Rute Muchacho
Curating new media faces a number of challenges and curators are grappling with a very important issue: to
improve their practice to practice and the way they communicate with the public, they must shift the focus
from using technology to other resources intrinsic to the art of new media, you have to focus more on
curating art that deals with new media and less on curating the new media themselves (Quaranta: 2012).
The variability of new media and the ease with which artists adapt to these technologies should contribute to
facilitate the exhibition of their works, promote the understanding of their work and communication with the
public, contributing to improving the visitor’s experience.
As argued by Quaranta (2012), it is important to understand what is relevant to the contemporary art
audience, working with the artist to find a good way to “translate” the work into the white cube and develop
dialogue with other contemporary art forms ”. We currently observe two different worlds of contemporary art
and we need specific curators for these areas with very specific properties. The curator must be able to
present the works of art of the new media to the contemporary art audience in a way that “is understood as
art and also obliges the public to reconsider their prejudices about what can be accepted as art. With or
without technologies ”Quaranta (2012).
Such exhibitions provide a space, first, to reflect on the continuum of ideas that take shape through a variety
of media and, second, to discover the correlations that the new art of the new media shares with its
precursors. The idea of creating narratives that are not fragmented and follow the path of art development
also shows the dynamics of curatorial practice itself. If museums have refrained from showing art in new
media, being skeptical about the qualities of this art in the course of art history, exhibitions such as Database
Imaginary 05 provide the artistic references that institutions may not have. He argues that the art of the new
media must multiply and change to stay alive.

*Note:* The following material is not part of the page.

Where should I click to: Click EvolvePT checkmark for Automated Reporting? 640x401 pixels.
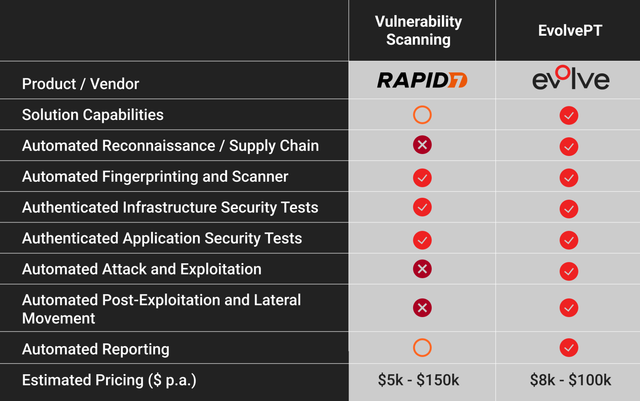[x=569, y=348]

Jon Ippolito (2008), defends that “like a shark, a new medium piece of art must continue to move to survive”.
Museums are more “at ease” with a static shark (Ippolito, 2008), like the skeletons of dinosaurs, Monet’s
paintings, which raise conservation problems that are already well known in these cultural spaces. In the art of
the new media we cannot configure and forget, it is constantly updating and is a living work in constant
change.
There is no doubt that there is no single practice or model for curating new artistic media and this is triggered
mainly by the hybridism of art itself. Christiane Paul (2008: 65) argued that ‘since the art of the new media is
more oriented to processes than to objects, it is important to transmit the underlying concept of this process
to the public ”. New media curators need to be constantly creative and versatile to create evocative spaces and
experiences.
As new media art gradually enters the museum’s doors, curatorial strategies need to not only communicate
art, but also the fact that the exhibition itself is a process (Gkoutziouli: 2012).